31 DECEMBER 1937, Page 22

GATES OF HORN AND IVORY

THIS is an exceedingly interesting book on an exceedingly interesting subject. Dr. Kimmins is to be congratulated on the objective way in which he has tabulated his material, upon the moderation of the deductions he draws from it, on the lucidity of his writing, and, above all, on the way in which he has managed to keep his subject open, without subscribing to any single theory of dream causation. It has always been a major puzzle to me that intelligent men, let alone men of genius, should imagine that any one motive or type of motive could explain all dreams. No one would seek to ascribe the activities of waking life to a single motive ; and we have no right to assume that dream life is any less complex.

Whether or no we agree with Rivers that the dream tends to solve a problem, we shall be safe in saying that it tends to state a problem : to dramatise a need or difficulty in terms appropriate to the dreamer. Sometimes the dramatisation is happy, as in dreams of wish fulfilment. Sometimes it is gloomy and terrifying. Sometimes the dreamer does not understand it at all. But, if it can be rightly understood, it will often describe him more accurately than anything he says or does in waking life. Hence its potential value to the doctor and to the teacher.

It is to this, the possible value of dreams in education, that Dr. Kimmins is looking. The prospects before such investigation seem very favourable. To judge by the many examples quoted in this little book, children's dreams are relatively uncamouflaged—that is to say, the images in them refer directly to the corresponding objects in the material world, instead of being substitutions, as is so often the case in the adult dream. Thus when a child of eight dreams of a vast and elaborate meal, the instinct which is being gratified is simply his appetite for food. The ices and mince- pies are not symbolic disguises for anything else.

The difficulties of getting data of young children's dreams are summed up very fairly by Dr. Kimmins :

" 1. That young children have great difficulty in separating the dreaming from the waking element.

2. That their powers of description are naturally very limited,

and that their use of words may convey to the adult mind a very different impression from that which they wish to convey. 3. That the child will inevitably fill up gaps in the dream, and will reject as absurd some items in the dream which are contrary to his own experience.

4. A dream described even a few hours after awaking is a very different record from that obtained directly the child awakes, in consequence of the fusion of the dream material with waking thoughts."

On the other side is the undoubted fact that children show a precocious literary ability in their dreams.

" This power so far exceeds their ability in ordinary essay-writing on topics suggested by the teacher, and is, moreover, so much in advance of their general standard of achievement, that it would appear as if some fresh mental element had come into play."

The book is full of interesting observations. Children under nine rarely experience kinaesthetic dreams, which—

a highly suggestive discovery—are practically non-existent among the deaf. Boys have more fear dreams than girls. Their usual terrors concern robbers, burglars, and the larger animals. Girls fear old men, dogs, rats, mice, and snakes.

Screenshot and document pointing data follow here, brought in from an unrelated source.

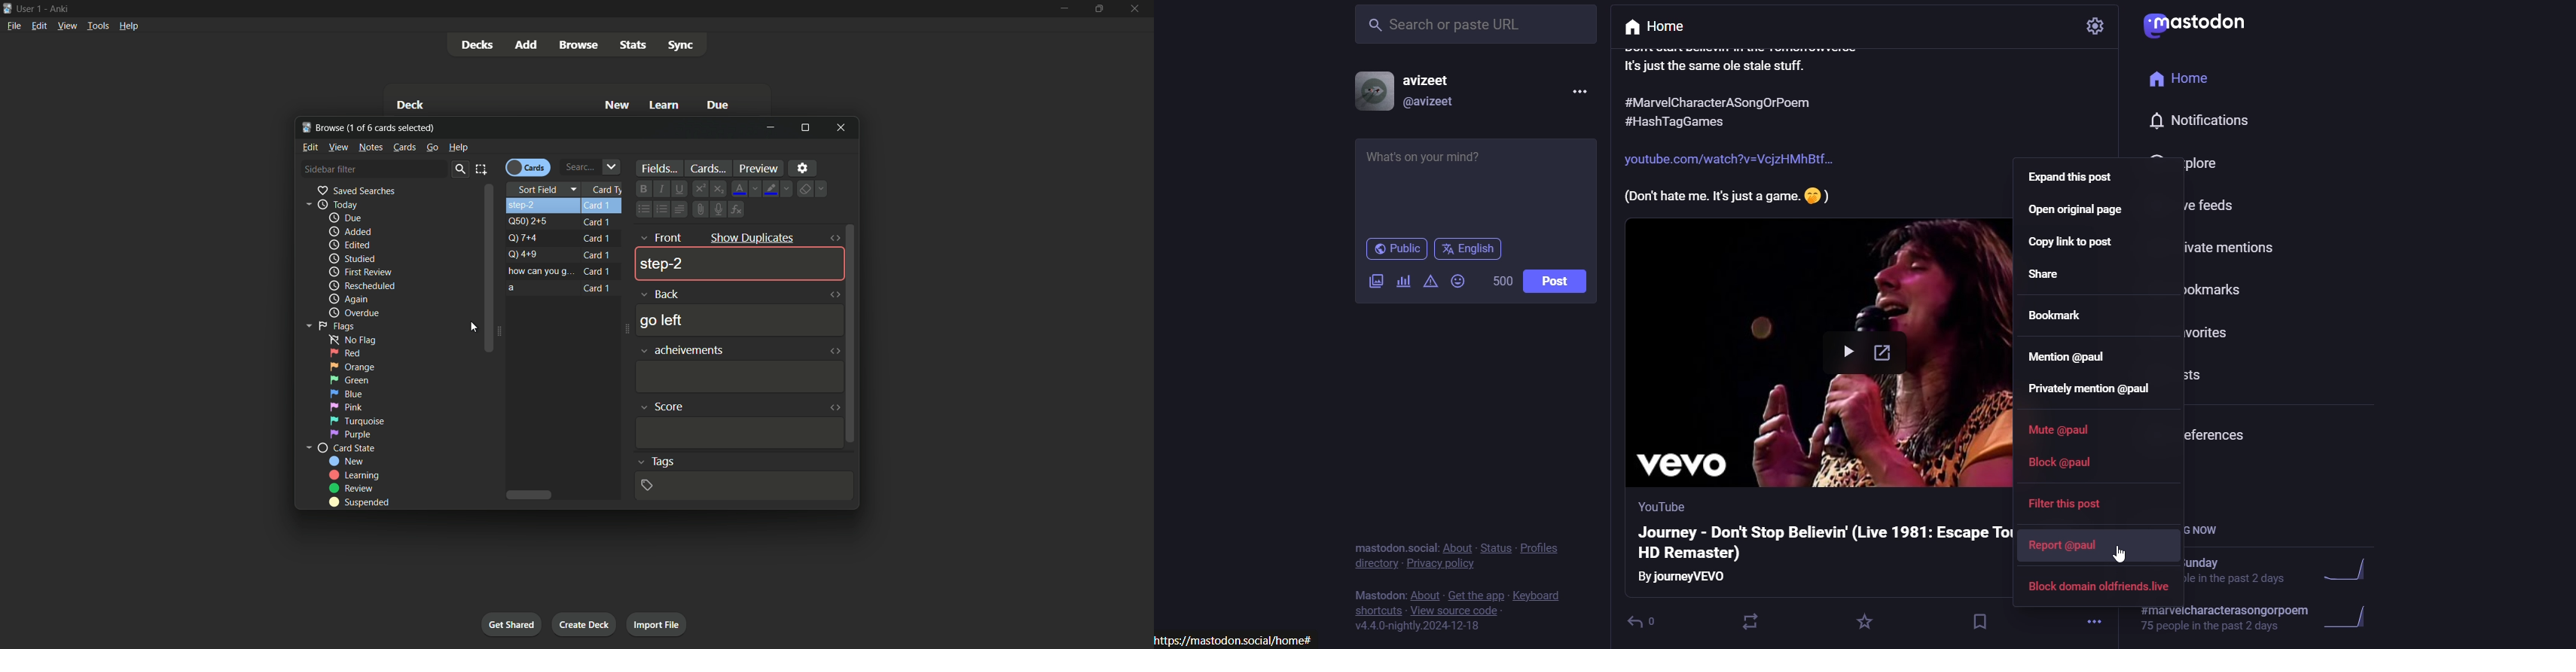  What do you see at coordinates (679, 188) in the screenshot?
I see `Underline` at bounding box center [679, 188].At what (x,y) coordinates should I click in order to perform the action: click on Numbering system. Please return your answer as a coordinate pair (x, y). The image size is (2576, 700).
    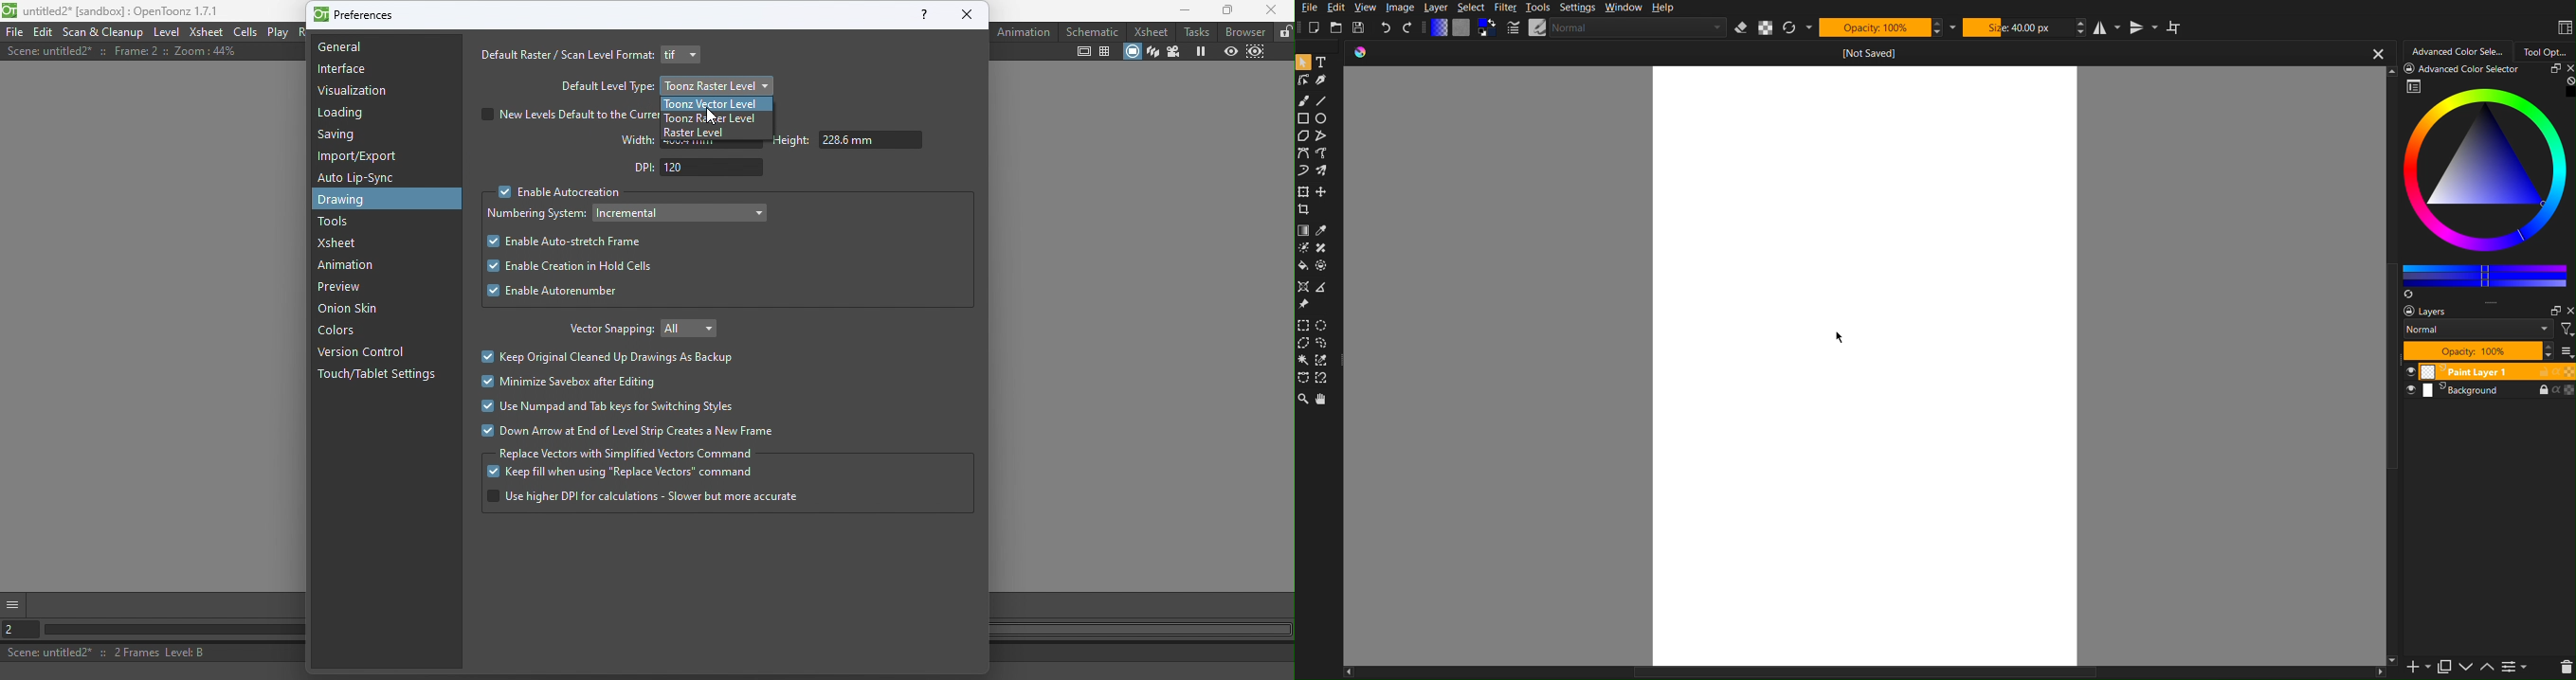
    Looking at the image, I should click on (538, 215).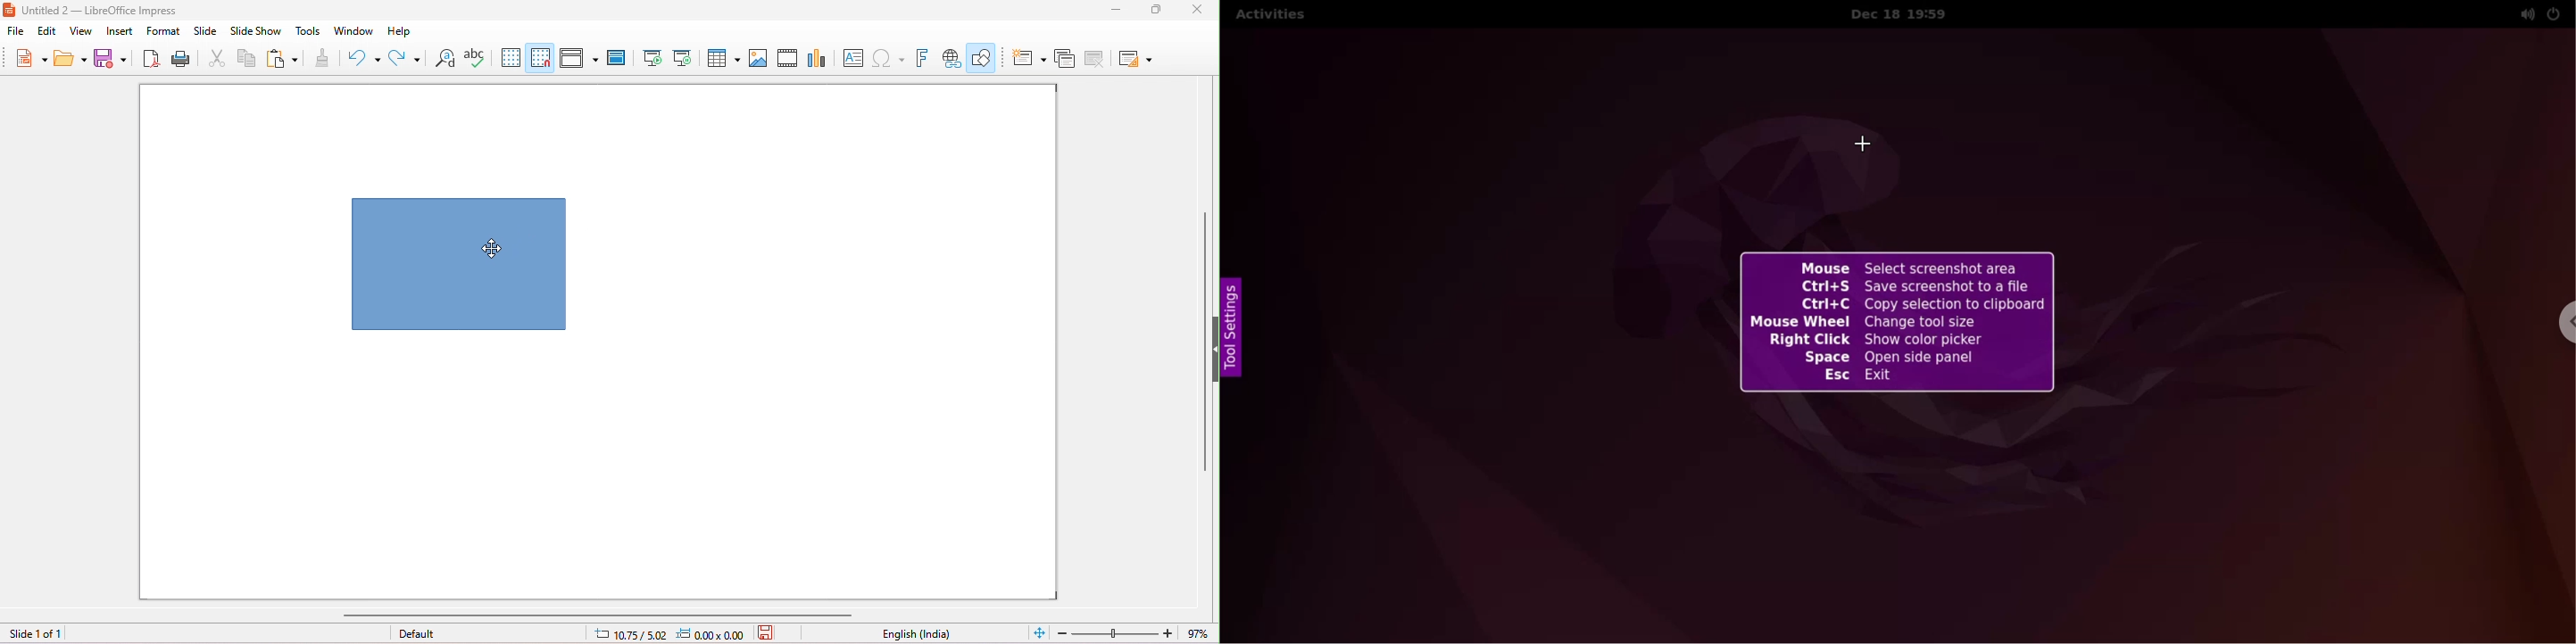 The width and height of the screenshot is (2576, 644). Describe the element at coordinates (769, 632) in the screenshot. I see `save` at that location.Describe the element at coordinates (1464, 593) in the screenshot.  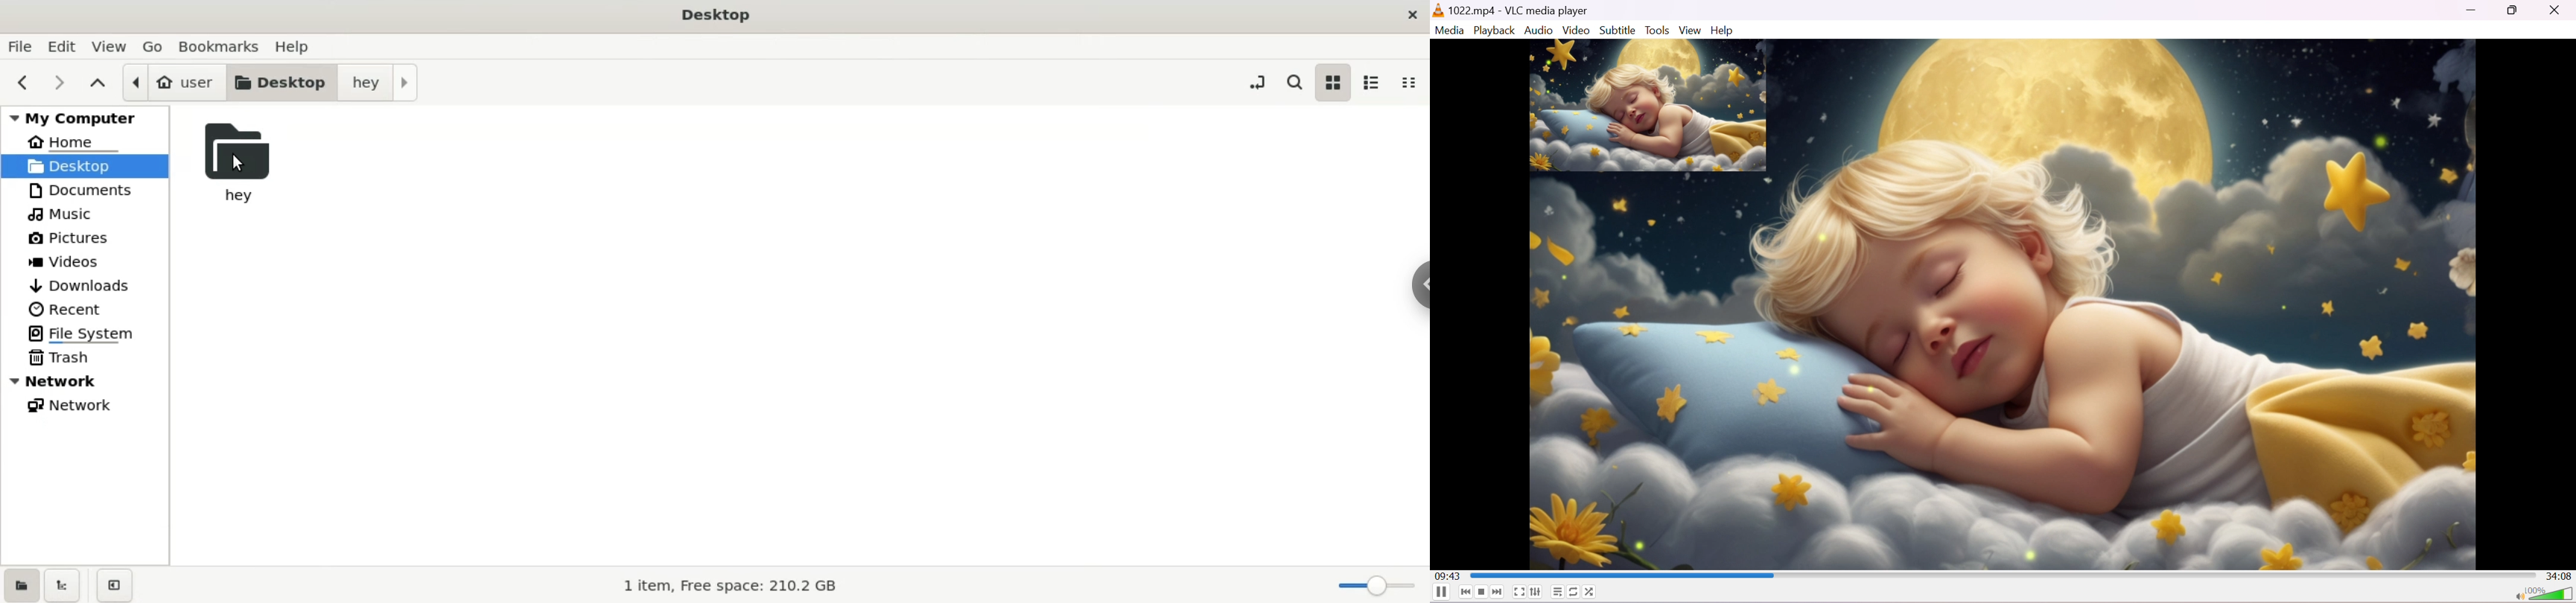
I see `Previous media in the playlist, skip backward when held` at that location.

Deaf children are much more afraid of animals than are blind.

The dreams of children in industrial schools are far more interesting and rich in content than those in normal schools. Secondary school children differ interestingly from elementary school children. Their dreams are influenced in greater degree by school activities, and by the cinema, and their wish fulfilment dreams are different in content. (The general influence of the cinema, by the way, appears to be small.) One kind of dream Dr. Kimmins does not mention, though a sentence on " racial inheritance " suggests that he is aware of it. I mean the dream in which a child, too young to have read or heard of it, sees or takes part in a Greek or Roman myth, usually of a sexual nature. I have come across several instances of such dreams, related quite frankly by the child, who has obviously not the least appreciation of the significance of his dream.

There is in this unassuming survey only one phrase which seems open to question. To call the dreams in which wounded soldiers regained their lost limbs " compensatory " is, surely, to make a larger assumption than is justified. Dr. Kimmins deserves the gratitude of all who are interested in children for a book which, supplementing the work of Piaget, Green, Mary Chadwick, and others, may encourage and stabilise a most promising field for research. L. A. G. STRONG.